Back to School: Welcoming New Military Kids to Your Community
Outside of their family, educators and other youth serving professionals spend the most time with military kids, so it’s all the more critical that these people create positive and exciting environments for them to thrive in. To get started, find out who the military children are in your community. It won’t only help you to plan activities that celebrate and include military kids, but with possible increases in stress due to deployments, you will also be able to understand changes in behavior or acknowledge their situation so that they never feel isolated or alone. Look back at some of your most special moments from when you were school aged: winning a student council race, making Eagle Scout, graduating at the top of your class, etc. Chances are an educator, pastor, youth group leader, civic leader, or scout leader were there with you as you made those milestones. As an integral part of student life, community leaders have the opportunity to impact the lives of military kids in a lasting way. Your presence and attentiveness in their lives certainly makes an impact, but here are a few ways you can make the military kids you encounter feel all the more welcome.
Be Aware
Teachers: do you have military children in your classroom this year/semester? If you teach at a school far outside of a military community, it might be difficult for you to know who’s who. At the beginning of each school year or term, consider adding a question about military affiliation to an ice breaker game.

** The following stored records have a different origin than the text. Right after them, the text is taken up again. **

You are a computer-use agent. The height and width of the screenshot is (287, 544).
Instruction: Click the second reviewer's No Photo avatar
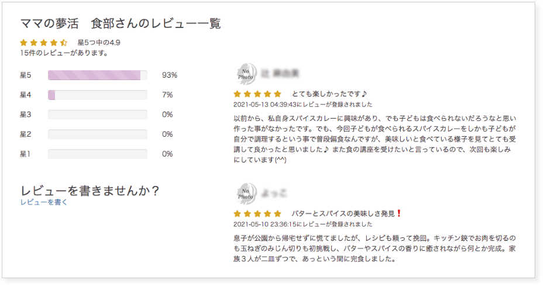[246, 193]
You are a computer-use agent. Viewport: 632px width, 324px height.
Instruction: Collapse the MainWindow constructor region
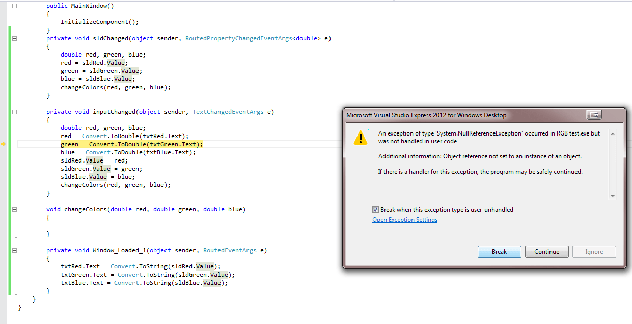(x=14, y=6)
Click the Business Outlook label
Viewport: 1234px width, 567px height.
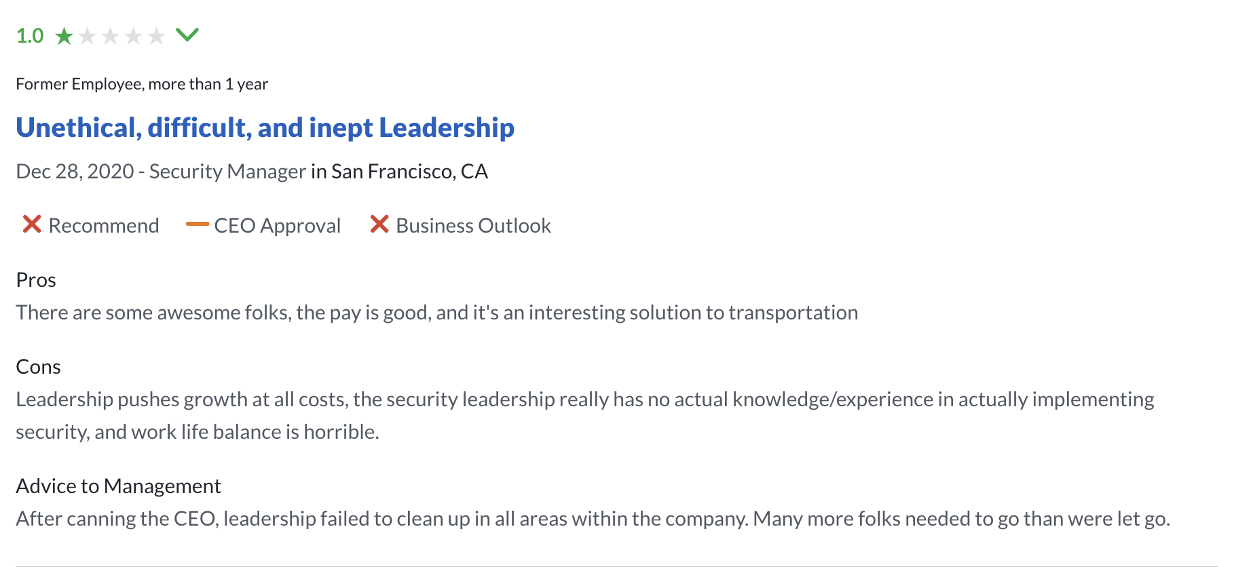click(473, 226)
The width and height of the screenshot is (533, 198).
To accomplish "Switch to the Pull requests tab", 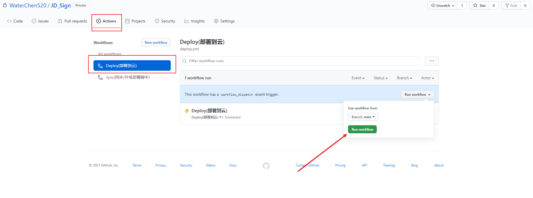I will pos(72,21).
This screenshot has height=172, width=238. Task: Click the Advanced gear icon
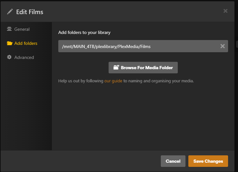point(10,57)
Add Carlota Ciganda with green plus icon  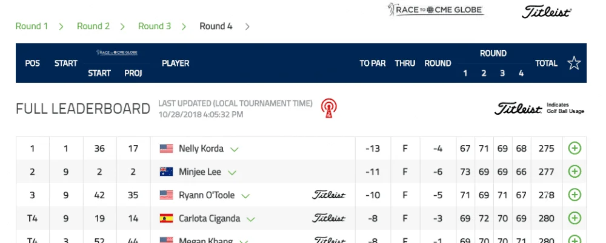pos(574,218)
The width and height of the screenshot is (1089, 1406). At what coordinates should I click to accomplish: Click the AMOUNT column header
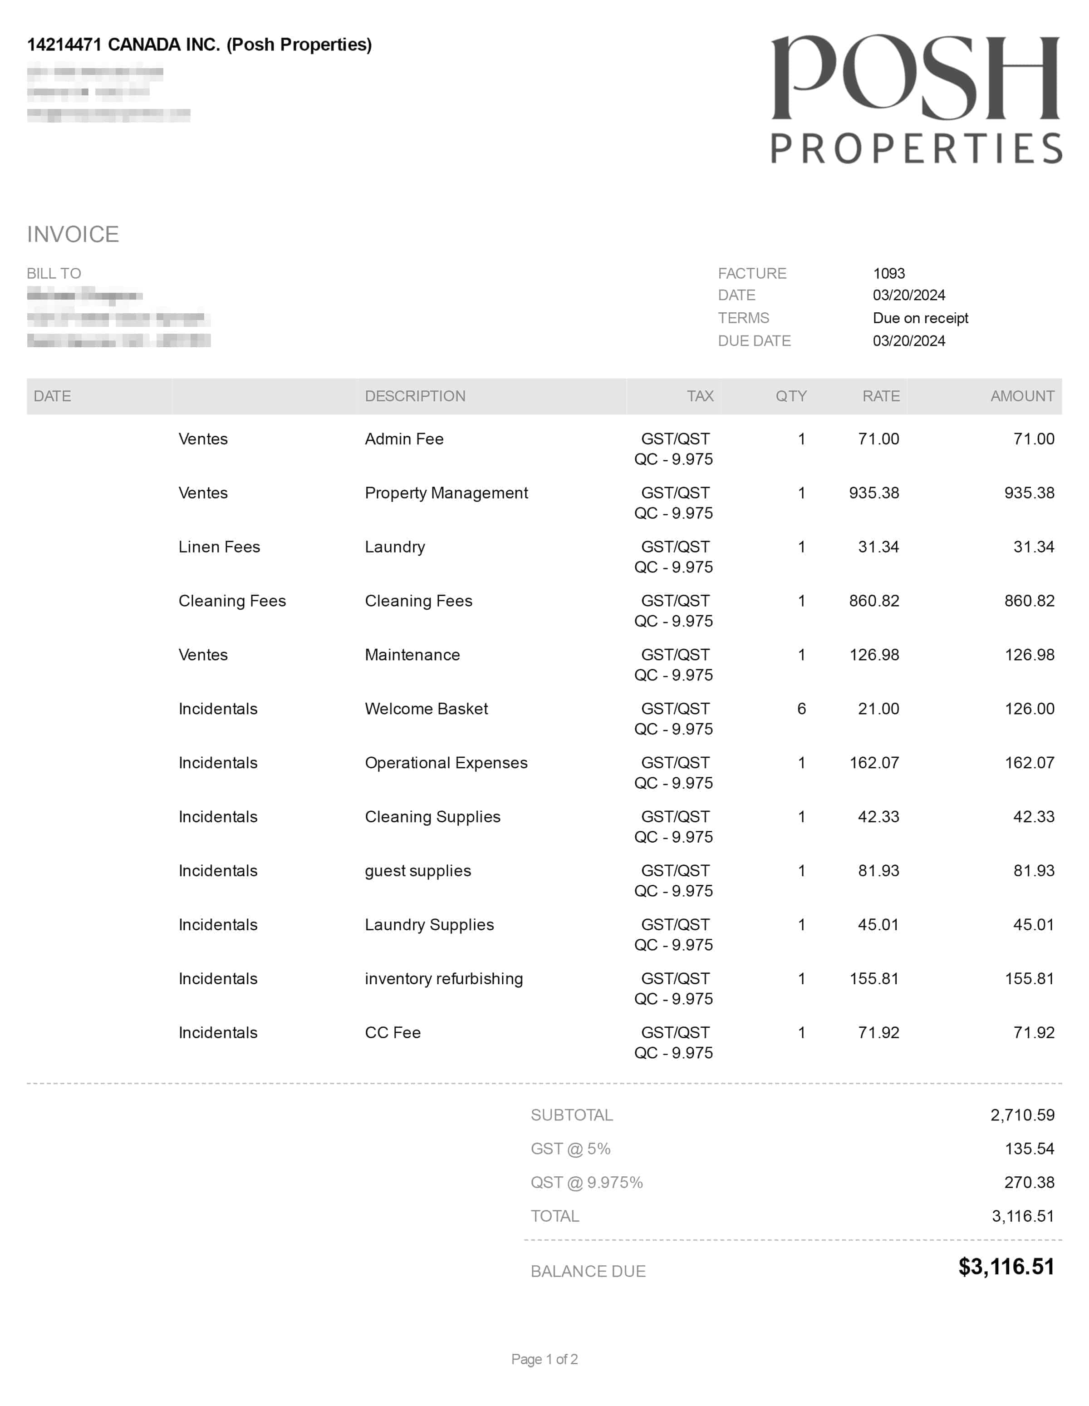point(1021,396)
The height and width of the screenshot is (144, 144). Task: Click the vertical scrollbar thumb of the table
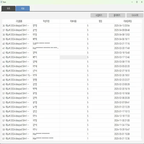(142, 115)
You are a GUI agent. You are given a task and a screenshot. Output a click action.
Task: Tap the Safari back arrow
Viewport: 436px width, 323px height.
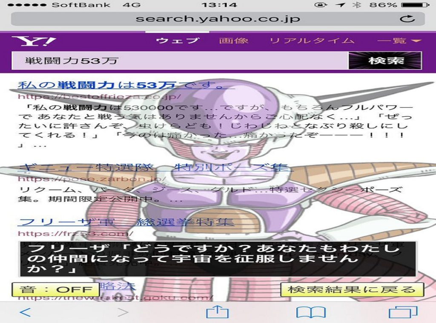(25, 312)
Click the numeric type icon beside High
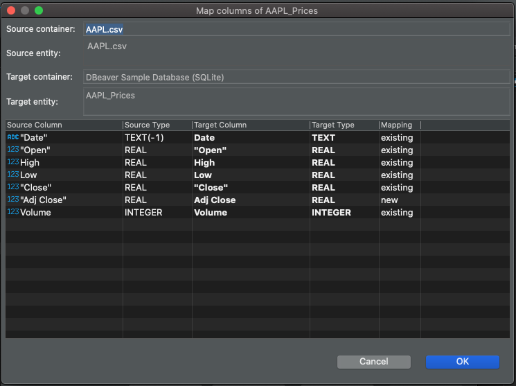Screen dimensions: 516x386 point(13,162)
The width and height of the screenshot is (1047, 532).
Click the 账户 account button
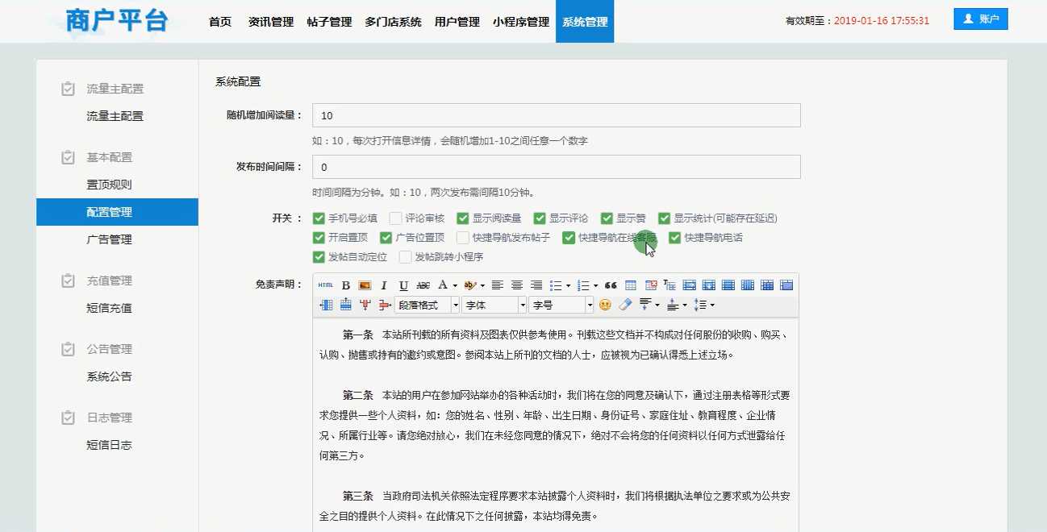[980, 19]
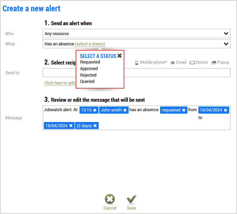Expand the What dropdown arrow
The width and height of the screenshot is (237, 214).
[226, 44]
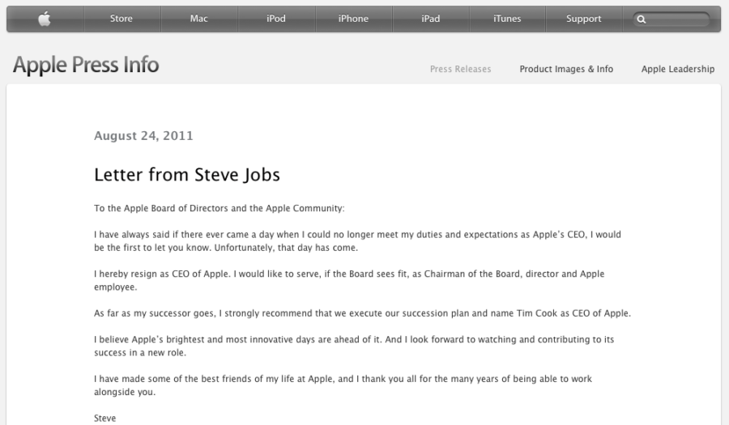This screenshot has width=729, height=425.
Task: Click the Steve signature text
Action: [x=105, y=418]
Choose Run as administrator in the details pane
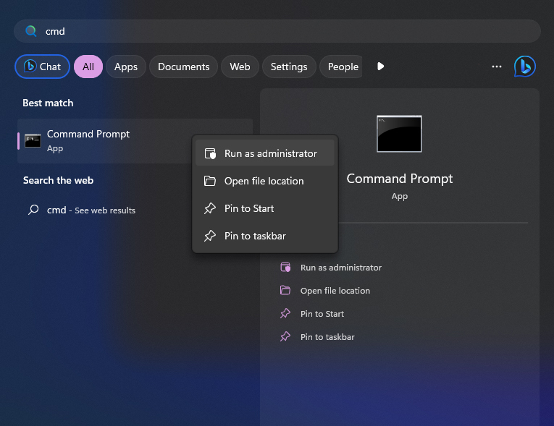 pyautogui.click(x=340, y=268)
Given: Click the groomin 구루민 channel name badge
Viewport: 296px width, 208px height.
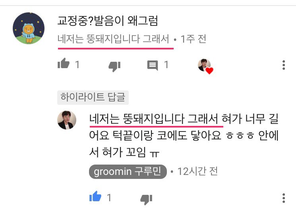Looking at the screenshot, I should [128, 172].
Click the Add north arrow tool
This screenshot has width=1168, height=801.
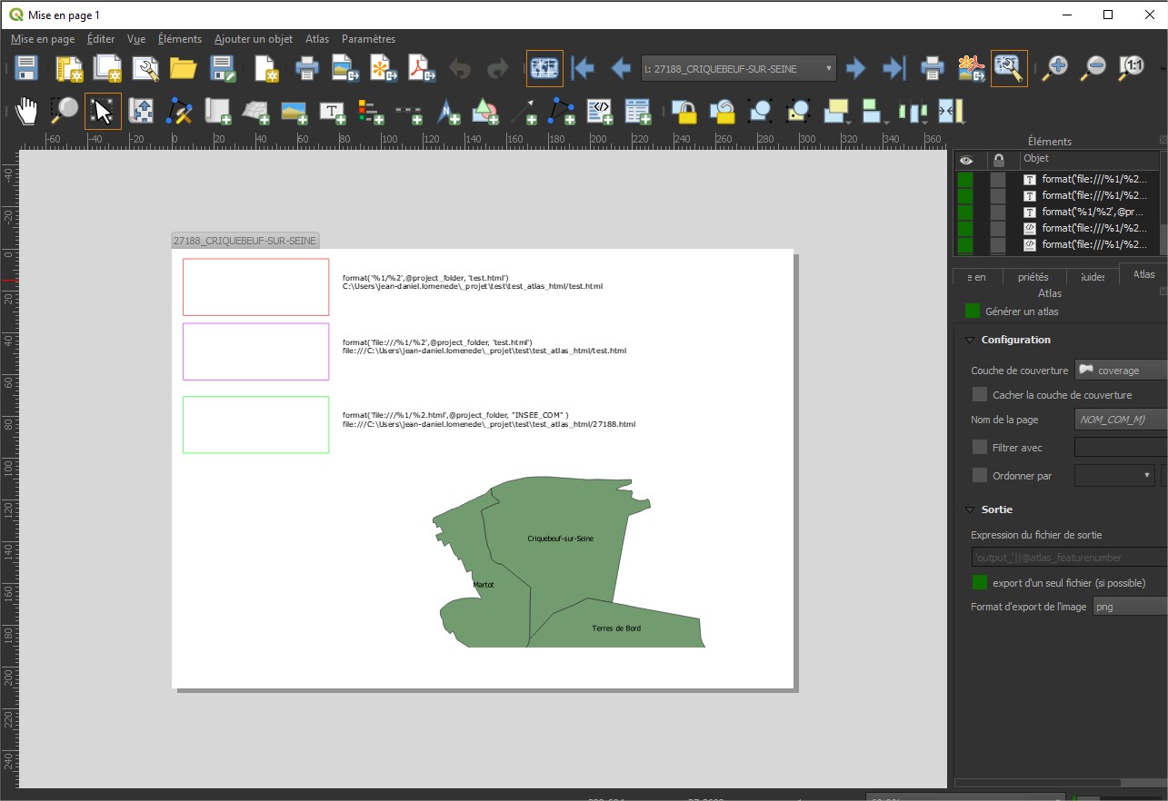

It’s an easy way to put military kids on your radar, along with allowing you to anticipate needs if a parent is currently deployed or will deploy soon.
Be Flexible
Many military families transition to new locations on short notice or awkward intervals, often making it difficult for them to fit into predetermined schedules. A military student that transfers into your class in the middle of the school year might need some time to transition into your course schedule and lesson plans, just as an athlete that missed the first week of tryouts shouldn’t necessarily be ineligible to try and make the team. The great thing is that military families are used to transitioning, so they will be willing to do the extra work asked of them to fit in and hit the ground running. You just need to meet them halfway.
Be Active
There are a number of ways that you can engage the military kids in your life, without worry of embarrassing them by singling them out from their peers. If you live outside of a military installation, your actions can help them build a different kind of military community. Have your Scout troop start a pen pal project with deployed service members, have a church social at the start of each term to help new kids meet people their age, or stay after practice for a few extra minutes to help someone new to your basketball team learn all of the new plays. If one or more of your students has a parent that’s deployed, at the beginning of the deployment, you could create a tear- off wall calendar to count down each day until their scheduled return, when you could throw a pizza party.
Military families will become part of numerous communities over a short period of time—why not make the time they spend in your community full of growth and lasting memories?